##### DATA #####

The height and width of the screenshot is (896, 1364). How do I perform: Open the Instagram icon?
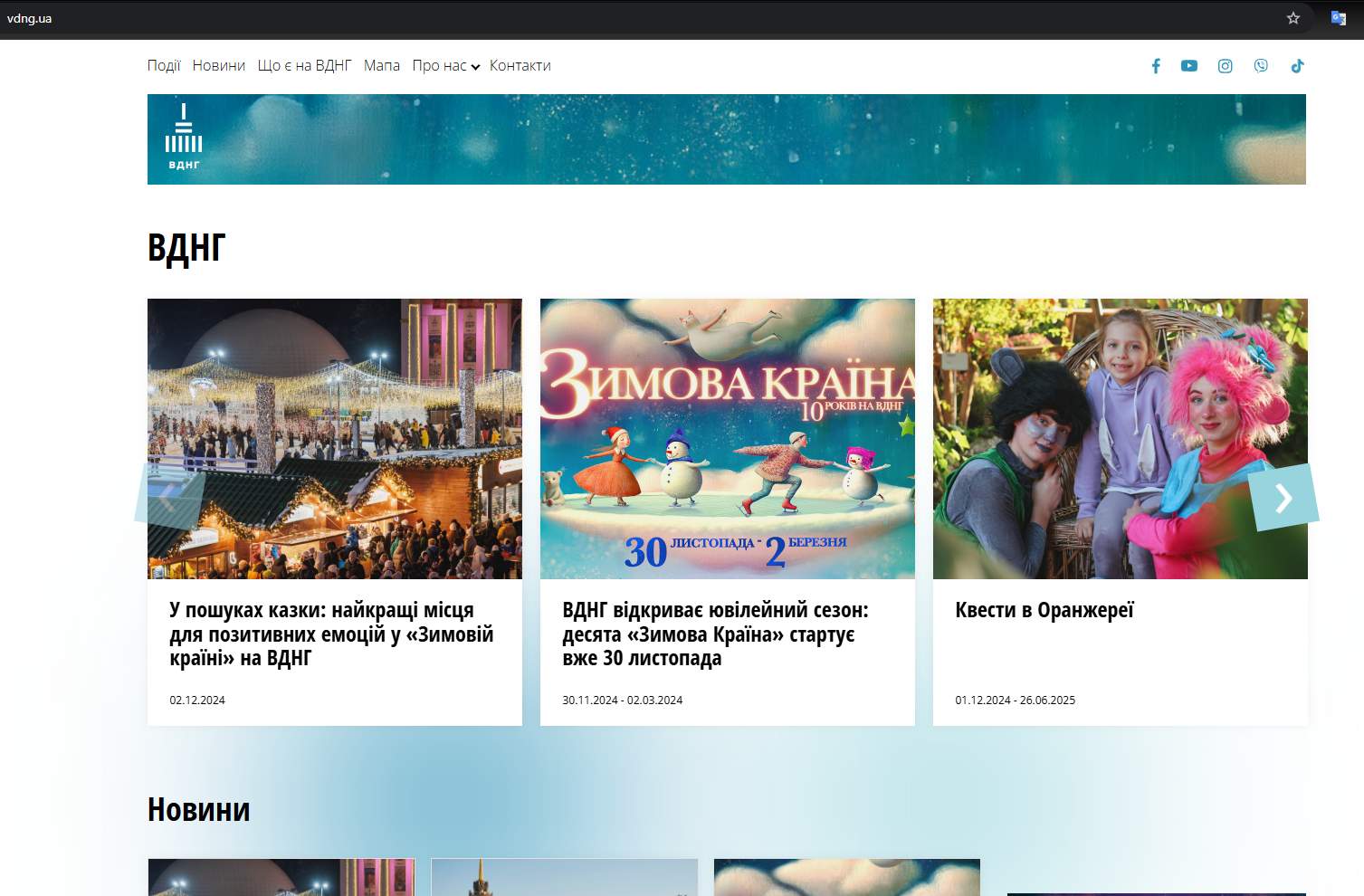pos(1225,65)
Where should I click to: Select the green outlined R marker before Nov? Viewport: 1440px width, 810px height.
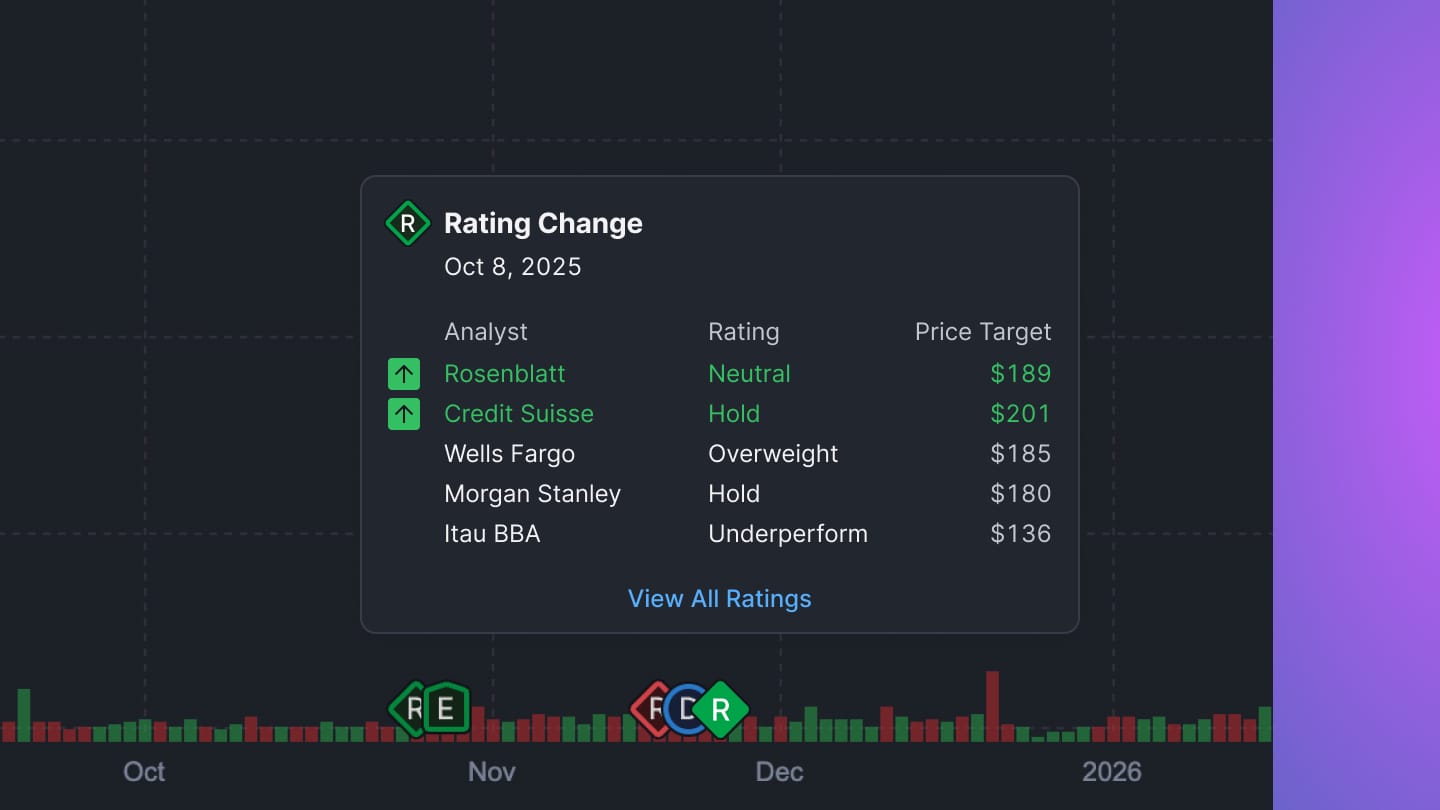[406, 709]
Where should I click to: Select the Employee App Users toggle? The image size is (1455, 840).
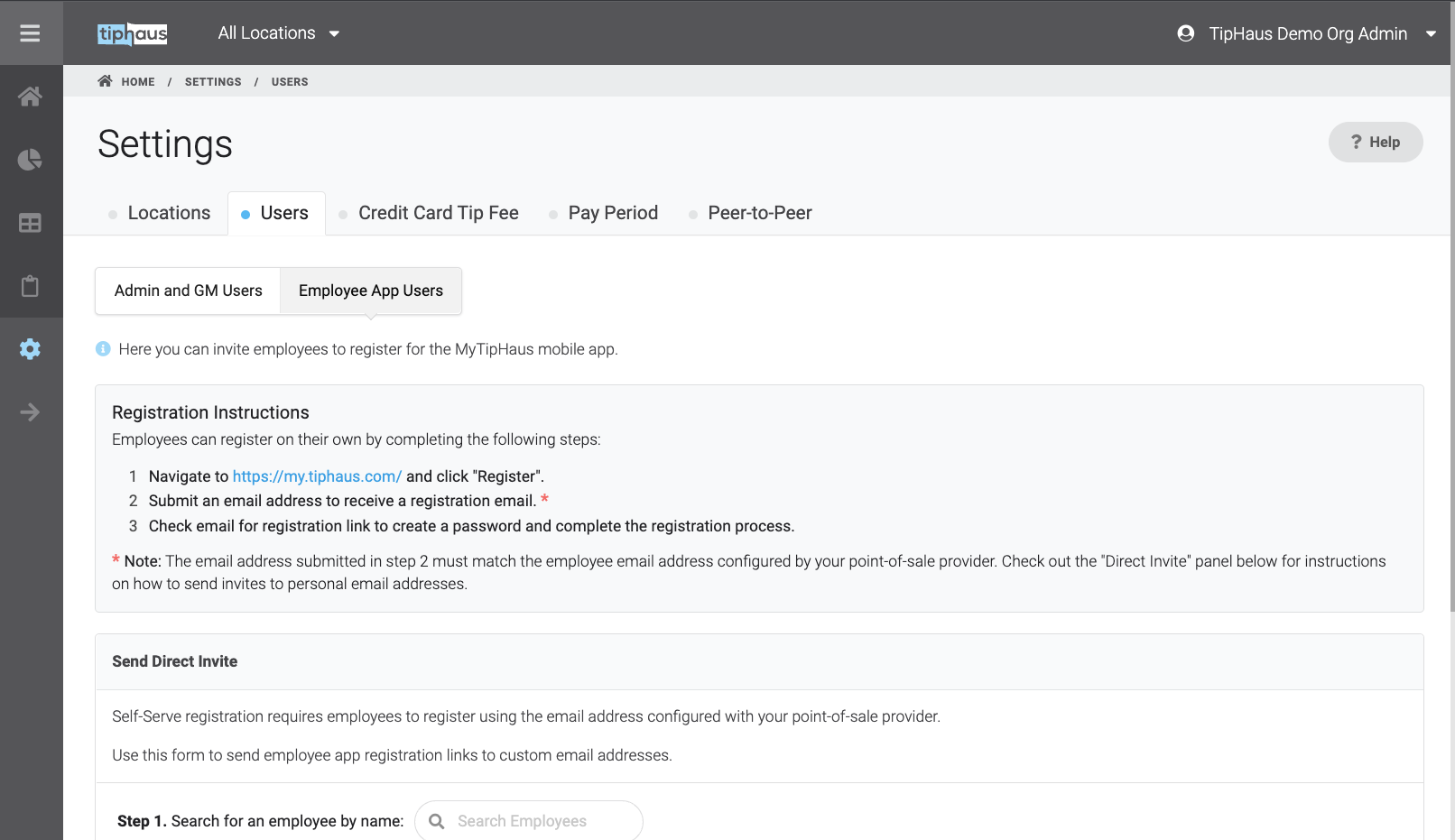click(370, 291)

#####

## THE PROBLEM
Nothing but the lines from the one containing "Where should I click to: Select the green" through the final line of the entries above should be given again, each exactly as written; omit the pictures.

## EXERCISE RESPONSE
Where should I click to: Select the green outlined R marker before Nov? Viewport: 1440px width, 810px height.
[406, 709]
Where should I click to: Select the Employee App Users toggle? The image size is (1455, 840).
click(370, 291)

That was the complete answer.